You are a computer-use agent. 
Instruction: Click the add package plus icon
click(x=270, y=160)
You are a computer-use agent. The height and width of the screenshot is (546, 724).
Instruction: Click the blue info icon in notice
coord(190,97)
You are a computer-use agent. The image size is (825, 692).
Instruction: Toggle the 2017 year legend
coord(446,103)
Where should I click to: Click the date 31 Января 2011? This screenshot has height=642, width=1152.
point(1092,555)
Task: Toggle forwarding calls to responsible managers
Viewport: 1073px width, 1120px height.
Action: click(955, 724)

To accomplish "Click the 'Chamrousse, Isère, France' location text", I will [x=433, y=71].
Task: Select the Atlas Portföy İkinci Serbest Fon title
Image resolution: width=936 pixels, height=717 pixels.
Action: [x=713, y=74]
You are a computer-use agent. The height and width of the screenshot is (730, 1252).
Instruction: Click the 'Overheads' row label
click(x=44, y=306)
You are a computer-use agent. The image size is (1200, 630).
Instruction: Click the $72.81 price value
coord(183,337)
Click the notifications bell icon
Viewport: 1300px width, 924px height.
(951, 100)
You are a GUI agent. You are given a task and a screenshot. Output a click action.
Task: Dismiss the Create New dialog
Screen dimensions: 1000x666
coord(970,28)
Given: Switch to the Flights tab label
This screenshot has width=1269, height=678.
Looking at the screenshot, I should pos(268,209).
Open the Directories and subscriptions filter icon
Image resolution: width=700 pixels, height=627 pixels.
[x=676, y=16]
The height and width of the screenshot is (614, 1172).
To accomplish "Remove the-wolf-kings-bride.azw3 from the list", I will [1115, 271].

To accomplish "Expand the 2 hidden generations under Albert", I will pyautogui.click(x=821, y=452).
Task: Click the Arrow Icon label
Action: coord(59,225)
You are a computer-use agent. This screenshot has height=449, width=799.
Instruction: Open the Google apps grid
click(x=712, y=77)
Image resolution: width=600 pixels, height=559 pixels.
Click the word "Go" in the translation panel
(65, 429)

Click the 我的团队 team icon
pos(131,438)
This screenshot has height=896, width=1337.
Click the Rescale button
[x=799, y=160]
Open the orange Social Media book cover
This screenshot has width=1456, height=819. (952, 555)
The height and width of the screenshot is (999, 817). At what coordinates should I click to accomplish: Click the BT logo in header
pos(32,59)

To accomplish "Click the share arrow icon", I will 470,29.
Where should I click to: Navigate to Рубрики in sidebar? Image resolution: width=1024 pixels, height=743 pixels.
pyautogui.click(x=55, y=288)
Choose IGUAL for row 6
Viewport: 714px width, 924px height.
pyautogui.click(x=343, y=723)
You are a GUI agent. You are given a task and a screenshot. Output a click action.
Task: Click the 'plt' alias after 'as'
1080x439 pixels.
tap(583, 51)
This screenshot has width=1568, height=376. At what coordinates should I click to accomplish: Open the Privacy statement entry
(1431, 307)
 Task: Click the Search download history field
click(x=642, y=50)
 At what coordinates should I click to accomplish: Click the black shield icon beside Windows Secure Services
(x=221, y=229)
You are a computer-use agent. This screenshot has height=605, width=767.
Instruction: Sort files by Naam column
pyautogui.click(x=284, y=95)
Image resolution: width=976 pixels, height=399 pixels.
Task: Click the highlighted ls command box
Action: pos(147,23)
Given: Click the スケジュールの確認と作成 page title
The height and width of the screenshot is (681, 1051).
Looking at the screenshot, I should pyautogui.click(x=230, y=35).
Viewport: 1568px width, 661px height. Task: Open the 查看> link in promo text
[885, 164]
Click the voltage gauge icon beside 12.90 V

--------------------------------

- **Assigned task**:
Reproduce every line in the data that has the word "title" in it.

- **Response below**:
Task: Select the Atlas Portföy İkinci Serbest Fon title
Given: Click the スケジュールの確認と作成 page title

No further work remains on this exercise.